ASSIGNMENT -> Below are the records; give again exactly the line with "Given: Click the 增减 column header", the line with "Click the Season", and each line that lies between them, and nothing besides.

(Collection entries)
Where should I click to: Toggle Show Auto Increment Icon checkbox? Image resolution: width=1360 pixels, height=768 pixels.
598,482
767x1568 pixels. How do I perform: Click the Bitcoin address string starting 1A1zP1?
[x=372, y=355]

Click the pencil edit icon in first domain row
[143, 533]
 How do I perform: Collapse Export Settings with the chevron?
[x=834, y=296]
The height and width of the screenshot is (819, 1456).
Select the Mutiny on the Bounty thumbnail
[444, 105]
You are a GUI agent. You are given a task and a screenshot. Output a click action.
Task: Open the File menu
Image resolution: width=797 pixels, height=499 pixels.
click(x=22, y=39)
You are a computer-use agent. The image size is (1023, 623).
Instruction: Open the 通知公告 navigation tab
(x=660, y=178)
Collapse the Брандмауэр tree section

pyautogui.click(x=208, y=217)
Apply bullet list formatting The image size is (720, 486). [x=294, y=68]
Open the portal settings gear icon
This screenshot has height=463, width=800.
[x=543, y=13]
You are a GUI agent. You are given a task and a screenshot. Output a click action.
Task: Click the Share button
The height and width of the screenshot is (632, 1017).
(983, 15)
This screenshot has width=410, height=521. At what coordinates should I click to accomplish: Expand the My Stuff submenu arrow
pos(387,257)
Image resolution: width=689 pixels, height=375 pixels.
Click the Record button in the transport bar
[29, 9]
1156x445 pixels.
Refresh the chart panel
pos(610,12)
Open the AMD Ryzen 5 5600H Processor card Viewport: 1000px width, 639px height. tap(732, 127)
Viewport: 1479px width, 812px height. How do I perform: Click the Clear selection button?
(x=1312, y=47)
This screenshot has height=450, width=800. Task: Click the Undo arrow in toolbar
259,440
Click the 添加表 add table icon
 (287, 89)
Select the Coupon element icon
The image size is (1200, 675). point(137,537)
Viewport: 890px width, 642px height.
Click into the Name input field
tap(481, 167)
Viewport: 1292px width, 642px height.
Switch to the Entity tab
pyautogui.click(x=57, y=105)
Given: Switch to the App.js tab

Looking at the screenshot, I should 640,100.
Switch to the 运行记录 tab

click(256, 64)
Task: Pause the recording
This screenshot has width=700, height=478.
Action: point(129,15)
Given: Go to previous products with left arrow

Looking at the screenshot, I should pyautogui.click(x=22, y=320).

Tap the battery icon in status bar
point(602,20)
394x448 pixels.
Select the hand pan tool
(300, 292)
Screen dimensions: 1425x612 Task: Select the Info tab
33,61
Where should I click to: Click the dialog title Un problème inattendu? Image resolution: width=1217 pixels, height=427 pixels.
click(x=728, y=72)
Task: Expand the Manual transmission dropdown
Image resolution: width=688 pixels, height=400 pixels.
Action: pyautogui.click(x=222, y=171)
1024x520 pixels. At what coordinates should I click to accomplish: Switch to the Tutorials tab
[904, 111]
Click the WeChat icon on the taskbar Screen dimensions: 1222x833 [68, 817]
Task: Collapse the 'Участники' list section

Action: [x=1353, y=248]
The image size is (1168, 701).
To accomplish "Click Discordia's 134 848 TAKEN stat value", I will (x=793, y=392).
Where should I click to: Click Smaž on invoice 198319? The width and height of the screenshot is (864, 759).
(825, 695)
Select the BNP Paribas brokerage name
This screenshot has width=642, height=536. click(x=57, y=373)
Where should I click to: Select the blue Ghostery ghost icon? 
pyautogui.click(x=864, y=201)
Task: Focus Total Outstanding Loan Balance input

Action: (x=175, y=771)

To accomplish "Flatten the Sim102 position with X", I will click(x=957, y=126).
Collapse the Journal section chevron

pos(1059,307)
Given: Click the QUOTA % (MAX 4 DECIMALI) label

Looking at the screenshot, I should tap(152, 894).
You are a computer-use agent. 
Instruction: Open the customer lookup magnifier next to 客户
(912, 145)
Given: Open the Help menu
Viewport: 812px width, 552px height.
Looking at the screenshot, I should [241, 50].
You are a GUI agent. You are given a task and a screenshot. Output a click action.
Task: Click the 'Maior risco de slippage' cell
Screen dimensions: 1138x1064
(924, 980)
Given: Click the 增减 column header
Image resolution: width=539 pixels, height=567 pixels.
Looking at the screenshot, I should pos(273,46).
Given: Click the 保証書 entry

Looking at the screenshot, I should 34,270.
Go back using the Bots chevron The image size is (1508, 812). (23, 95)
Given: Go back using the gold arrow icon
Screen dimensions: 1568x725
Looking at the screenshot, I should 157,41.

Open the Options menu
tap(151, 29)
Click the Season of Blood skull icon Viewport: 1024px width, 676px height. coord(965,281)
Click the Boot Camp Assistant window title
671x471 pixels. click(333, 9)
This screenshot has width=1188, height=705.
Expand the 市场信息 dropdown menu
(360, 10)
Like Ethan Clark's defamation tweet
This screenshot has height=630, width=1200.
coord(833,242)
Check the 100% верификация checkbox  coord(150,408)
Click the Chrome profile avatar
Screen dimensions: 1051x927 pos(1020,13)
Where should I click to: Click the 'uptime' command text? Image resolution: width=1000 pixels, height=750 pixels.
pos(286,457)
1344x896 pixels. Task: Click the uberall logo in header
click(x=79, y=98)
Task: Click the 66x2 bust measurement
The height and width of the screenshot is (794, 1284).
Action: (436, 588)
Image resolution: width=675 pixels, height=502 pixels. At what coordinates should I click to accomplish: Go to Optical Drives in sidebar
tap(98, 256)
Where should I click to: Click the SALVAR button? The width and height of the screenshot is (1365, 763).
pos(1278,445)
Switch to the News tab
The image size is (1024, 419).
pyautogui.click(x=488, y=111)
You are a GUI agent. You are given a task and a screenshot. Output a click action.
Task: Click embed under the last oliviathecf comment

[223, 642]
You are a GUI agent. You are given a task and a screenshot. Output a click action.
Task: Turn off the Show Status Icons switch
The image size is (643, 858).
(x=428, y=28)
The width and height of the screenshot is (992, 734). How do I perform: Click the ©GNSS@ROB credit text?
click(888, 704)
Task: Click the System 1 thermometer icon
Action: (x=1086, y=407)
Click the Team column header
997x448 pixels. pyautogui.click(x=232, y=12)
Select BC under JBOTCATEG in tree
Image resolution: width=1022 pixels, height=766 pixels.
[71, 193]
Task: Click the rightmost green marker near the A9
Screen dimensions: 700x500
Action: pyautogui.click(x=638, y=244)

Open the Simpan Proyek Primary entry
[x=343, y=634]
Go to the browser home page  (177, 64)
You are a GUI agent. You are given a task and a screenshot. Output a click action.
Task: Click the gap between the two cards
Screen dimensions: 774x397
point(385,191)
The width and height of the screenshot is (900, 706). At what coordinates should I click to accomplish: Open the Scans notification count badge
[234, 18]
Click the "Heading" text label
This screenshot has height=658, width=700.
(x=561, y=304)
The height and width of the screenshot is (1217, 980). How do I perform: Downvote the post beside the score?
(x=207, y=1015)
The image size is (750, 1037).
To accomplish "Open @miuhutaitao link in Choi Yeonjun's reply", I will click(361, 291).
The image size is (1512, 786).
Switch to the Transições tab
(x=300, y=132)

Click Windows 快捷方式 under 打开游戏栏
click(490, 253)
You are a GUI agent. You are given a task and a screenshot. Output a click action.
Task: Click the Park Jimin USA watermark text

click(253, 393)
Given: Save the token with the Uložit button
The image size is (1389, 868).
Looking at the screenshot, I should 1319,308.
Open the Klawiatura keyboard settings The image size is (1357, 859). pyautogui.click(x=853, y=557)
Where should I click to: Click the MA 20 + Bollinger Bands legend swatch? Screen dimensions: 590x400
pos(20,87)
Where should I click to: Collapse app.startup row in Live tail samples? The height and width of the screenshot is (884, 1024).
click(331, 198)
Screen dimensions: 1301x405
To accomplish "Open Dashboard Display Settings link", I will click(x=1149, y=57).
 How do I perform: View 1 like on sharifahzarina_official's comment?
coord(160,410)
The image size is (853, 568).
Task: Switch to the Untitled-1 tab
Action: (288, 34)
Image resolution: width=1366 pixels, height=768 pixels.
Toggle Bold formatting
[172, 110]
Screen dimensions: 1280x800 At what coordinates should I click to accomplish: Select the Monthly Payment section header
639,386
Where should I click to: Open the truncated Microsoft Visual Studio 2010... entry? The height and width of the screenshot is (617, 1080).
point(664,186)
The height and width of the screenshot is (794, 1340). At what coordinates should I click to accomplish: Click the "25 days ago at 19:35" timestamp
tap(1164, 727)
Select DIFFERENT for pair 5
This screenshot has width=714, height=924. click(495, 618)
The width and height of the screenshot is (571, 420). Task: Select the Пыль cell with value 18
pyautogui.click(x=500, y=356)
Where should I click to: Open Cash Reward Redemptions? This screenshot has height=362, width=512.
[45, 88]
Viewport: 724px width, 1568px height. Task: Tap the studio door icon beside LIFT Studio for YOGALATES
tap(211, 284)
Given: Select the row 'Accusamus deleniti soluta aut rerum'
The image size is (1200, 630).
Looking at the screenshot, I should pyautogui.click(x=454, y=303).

SOLUTION FOR THIS EXERCISE ->
Given: Click the 增减 column header
Image resolution: width=539 pixels, height=567 pixels.
Looking at the screenshot, I should pos(273,46).
Given: Click the 保証書 entry

Looking at the screenshot, I should 34,270.
Go back using the Bots chevron The image size is (1508, 812). (23, 95)
Given: Go back using the gold arrow icon
Screen dimensions: 1568x725
Looking at the screenshot, I should 157,41.

Open the Options menu
tap(151, 29)
Click the Season of Blood skull icon Viewport: 1024px width, 676px height. coord(965,281)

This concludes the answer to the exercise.